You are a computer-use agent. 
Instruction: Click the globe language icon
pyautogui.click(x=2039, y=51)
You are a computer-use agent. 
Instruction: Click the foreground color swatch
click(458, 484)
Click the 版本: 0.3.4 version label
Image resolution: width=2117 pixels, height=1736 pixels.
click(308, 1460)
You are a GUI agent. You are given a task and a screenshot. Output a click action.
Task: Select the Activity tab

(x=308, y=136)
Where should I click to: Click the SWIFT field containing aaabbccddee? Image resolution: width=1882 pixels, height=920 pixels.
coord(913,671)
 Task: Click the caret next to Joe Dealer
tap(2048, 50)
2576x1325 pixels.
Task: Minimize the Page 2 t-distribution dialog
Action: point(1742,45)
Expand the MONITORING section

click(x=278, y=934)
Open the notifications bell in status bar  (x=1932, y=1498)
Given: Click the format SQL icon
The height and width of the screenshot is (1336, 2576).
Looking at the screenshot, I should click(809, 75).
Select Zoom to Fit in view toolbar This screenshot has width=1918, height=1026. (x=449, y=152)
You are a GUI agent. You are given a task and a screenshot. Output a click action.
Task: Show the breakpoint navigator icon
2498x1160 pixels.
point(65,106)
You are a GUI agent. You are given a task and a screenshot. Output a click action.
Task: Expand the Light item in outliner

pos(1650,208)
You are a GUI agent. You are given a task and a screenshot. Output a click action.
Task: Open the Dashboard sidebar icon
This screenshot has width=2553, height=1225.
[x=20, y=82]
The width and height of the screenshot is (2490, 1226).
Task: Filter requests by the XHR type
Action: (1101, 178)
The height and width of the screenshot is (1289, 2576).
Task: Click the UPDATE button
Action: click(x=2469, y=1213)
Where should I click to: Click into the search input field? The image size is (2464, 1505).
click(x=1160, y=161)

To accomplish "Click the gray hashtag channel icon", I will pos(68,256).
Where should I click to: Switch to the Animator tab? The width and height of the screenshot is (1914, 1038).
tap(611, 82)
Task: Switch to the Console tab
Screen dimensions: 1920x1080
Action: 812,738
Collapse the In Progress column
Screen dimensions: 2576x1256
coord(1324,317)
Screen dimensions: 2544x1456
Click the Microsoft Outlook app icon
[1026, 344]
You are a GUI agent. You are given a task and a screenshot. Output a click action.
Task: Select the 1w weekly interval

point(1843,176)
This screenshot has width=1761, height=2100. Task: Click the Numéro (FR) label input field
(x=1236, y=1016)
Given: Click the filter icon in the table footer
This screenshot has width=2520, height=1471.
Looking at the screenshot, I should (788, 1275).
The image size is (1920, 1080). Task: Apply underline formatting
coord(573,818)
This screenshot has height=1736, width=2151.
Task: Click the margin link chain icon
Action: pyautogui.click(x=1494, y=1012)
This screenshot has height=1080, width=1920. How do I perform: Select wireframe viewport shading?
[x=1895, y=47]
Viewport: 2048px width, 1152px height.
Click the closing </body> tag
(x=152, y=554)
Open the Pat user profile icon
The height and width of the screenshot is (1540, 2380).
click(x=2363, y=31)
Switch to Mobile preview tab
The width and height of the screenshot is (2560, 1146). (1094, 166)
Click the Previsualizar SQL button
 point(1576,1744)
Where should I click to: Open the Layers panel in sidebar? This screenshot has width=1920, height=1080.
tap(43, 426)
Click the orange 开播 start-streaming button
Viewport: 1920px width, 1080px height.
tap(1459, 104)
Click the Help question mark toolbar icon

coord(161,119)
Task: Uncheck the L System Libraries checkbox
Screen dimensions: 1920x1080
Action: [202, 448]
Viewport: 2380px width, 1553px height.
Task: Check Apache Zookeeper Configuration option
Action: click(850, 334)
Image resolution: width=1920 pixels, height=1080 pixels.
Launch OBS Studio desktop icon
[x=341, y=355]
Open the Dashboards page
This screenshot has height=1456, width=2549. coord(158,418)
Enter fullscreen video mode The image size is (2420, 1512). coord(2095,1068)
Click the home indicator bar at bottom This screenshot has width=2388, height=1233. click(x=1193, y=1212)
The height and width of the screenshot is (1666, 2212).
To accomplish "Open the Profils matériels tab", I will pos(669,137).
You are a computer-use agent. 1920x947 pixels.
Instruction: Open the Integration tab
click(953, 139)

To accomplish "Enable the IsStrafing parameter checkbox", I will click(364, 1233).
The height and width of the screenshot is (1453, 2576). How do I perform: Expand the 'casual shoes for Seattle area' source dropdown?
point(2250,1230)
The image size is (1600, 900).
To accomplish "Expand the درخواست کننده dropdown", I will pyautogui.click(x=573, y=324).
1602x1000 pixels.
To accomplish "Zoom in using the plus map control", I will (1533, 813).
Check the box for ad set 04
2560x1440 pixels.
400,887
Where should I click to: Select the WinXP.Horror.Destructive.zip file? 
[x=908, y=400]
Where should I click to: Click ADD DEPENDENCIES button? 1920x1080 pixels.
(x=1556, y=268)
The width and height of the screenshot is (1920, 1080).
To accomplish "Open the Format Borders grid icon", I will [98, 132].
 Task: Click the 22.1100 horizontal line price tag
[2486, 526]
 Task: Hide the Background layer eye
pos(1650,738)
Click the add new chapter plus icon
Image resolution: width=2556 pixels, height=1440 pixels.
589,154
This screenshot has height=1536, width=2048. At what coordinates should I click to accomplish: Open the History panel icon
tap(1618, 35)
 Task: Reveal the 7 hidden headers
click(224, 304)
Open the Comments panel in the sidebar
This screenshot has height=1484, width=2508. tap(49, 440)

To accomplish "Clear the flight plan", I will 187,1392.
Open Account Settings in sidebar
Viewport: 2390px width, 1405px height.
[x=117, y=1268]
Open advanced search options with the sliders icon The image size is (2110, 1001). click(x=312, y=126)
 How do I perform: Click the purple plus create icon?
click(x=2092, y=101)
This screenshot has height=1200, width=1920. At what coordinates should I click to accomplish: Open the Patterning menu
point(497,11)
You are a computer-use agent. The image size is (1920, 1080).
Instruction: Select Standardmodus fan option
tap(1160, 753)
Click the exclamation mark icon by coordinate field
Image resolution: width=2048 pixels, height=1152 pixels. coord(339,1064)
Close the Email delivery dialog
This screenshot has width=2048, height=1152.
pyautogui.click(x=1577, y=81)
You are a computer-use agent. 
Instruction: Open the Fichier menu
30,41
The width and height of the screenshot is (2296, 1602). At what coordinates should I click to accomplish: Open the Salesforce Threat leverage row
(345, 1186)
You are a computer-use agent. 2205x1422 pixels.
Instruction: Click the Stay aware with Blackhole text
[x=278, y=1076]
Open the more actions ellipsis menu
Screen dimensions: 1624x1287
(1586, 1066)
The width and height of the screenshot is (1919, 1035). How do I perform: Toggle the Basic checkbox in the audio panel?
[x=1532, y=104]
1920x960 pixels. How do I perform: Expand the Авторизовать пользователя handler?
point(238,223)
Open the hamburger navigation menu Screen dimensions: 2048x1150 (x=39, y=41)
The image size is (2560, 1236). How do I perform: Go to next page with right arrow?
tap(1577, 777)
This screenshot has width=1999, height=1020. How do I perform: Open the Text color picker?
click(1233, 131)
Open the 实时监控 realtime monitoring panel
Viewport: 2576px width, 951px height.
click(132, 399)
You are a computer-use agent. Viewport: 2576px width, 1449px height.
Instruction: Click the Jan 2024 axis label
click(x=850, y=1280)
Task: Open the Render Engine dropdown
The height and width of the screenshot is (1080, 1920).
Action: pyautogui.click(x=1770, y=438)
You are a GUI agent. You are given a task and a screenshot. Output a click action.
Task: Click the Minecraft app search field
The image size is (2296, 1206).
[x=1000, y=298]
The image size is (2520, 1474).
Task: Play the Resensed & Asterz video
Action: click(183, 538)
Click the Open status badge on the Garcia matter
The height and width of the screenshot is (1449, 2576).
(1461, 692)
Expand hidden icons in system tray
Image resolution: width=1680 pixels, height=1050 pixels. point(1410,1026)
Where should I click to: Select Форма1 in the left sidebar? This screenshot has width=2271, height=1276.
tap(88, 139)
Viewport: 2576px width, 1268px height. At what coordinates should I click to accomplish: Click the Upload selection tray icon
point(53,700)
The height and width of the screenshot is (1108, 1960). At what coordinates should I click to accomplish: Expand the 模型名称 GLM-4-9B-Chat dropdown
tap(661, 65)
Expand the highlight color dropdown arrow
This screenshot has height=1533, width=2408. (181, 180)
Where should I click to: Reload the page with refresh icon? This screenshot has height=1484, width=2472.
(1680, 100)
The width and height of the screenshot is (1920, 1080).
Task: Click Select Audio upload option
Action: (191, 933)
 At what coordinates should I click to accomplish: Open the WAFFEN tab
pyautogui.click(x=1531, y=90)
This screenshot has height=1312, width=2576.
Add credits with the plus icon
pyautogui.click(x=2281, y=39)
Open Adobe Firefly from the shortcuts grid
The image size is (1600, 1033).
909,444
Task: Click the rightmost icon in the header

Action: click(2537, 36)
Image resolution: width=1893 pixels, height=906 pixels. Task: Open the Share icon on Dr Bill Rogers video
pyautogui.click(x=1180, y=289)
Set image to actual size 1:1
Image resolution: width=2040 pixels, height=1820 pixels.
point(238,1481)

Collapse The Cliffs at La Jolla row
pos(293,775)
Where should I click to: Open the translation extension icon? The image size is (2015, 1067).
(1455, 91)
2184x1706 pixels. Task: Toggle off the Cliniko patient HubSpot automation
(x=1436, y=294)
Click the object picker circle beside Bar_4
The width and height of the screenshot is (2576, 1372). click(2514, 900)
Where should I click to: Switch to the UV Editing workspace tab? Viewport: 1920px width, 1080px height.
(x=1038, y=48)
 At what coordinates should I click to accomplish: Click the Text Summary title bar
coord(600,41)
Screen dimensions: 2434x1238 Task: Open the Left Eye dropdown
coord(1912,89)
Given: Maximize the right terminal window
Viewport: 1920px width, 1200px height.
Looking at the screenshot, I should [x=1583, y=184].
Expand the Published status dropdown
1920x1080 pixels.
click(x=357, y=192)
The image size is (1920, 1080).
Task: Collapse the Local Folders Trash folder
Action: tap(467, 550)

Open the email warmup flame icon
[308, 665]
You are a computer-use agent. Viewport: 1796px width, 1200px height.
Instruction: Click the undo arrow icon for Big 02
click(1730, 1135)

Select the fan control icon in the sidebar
++++++++
▶ _TASK INSTRUCTIONS_
Return exactly, and only, the line containing "Instruction: Click the undo" and every line after it through the end of the material.

▶ _RESPONSE_
Instruction: Click the undo arrow icon for Big 02
click(1730, 1135)

Select the fan control icon in the sidebar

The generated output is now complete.